Adding new ADMIN user thought REST API

Is it possible to add a new admin user through the REST API as we can add a regular user?

And the second question is, can we get a list of all admin users through the REST API?

ATM:
Adding a new user has two possibilities:

  1. run console command (all time I have to go on the production environment and do that manually there)
    pi-manage admin add admin -e admin@localhost

  2. insert new record directly in the DB (manually on the production too)

Hello @Kolesar,
welcome to privacyidea.

You need to define admin users. See https://privacyidea.readthedocs.io/en/latest/faq/admins.html

The internal admins are “above the law” and are not supposed to be modified via the REST API on purpose.
You can only manage internal admins via the CLI tool pi-manage admin.

Hi @cornelinux,

Thanks for the reply.

Maybe I was no clear in the initial post, and I will try to explain again.

I already have a list of admin users which I import via small script on warm-up on my Production environment. BUT, what if I want to add one new admin user? I have to connect to my production environment and do that manually through the Command line? It is not practical at all :frowning:

I need an option to very easy to add a new admin user (and get a list of current admins, of course) via UI or at least via REST API. Do you have any other option for adding admin users except the Command line?

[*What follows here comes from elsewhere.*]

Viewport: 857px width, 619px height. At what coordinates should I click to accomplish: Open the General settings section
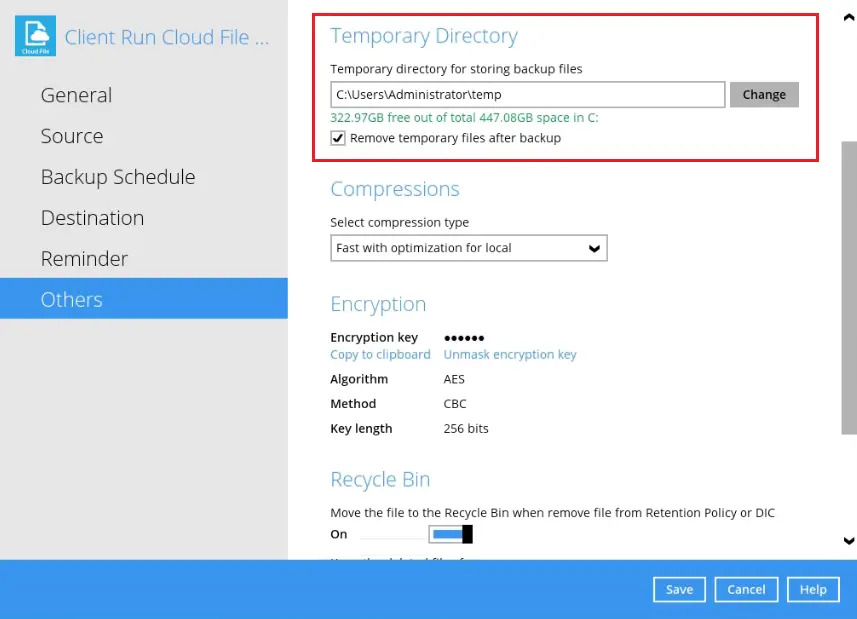(x=76, y=95)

I understood you, but maybe you did not read the link I posted and did not try to understand the concept of administratvie realms, which in fact is, what you are looking for.

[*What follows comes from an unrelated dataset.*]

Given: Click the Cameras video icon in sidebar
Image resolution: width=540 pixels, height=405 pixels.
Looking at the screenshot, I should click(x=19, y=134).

Yes you would have to do this, if you insist on using internal admins!

This is your own lonely opinion. As I said this is on purpose. So stop insinsting on claiming what is practical or not. Either try to understand things, or design and implement your own 2FA system!

You could create users in a resolver in an administratrive realm via the REST API and achieve exactly what you are looking for. You might continue calling it not practical, I call it flexible.

Hi @cornelinux,

I must really humbly say, thank you so much for your pragmatism.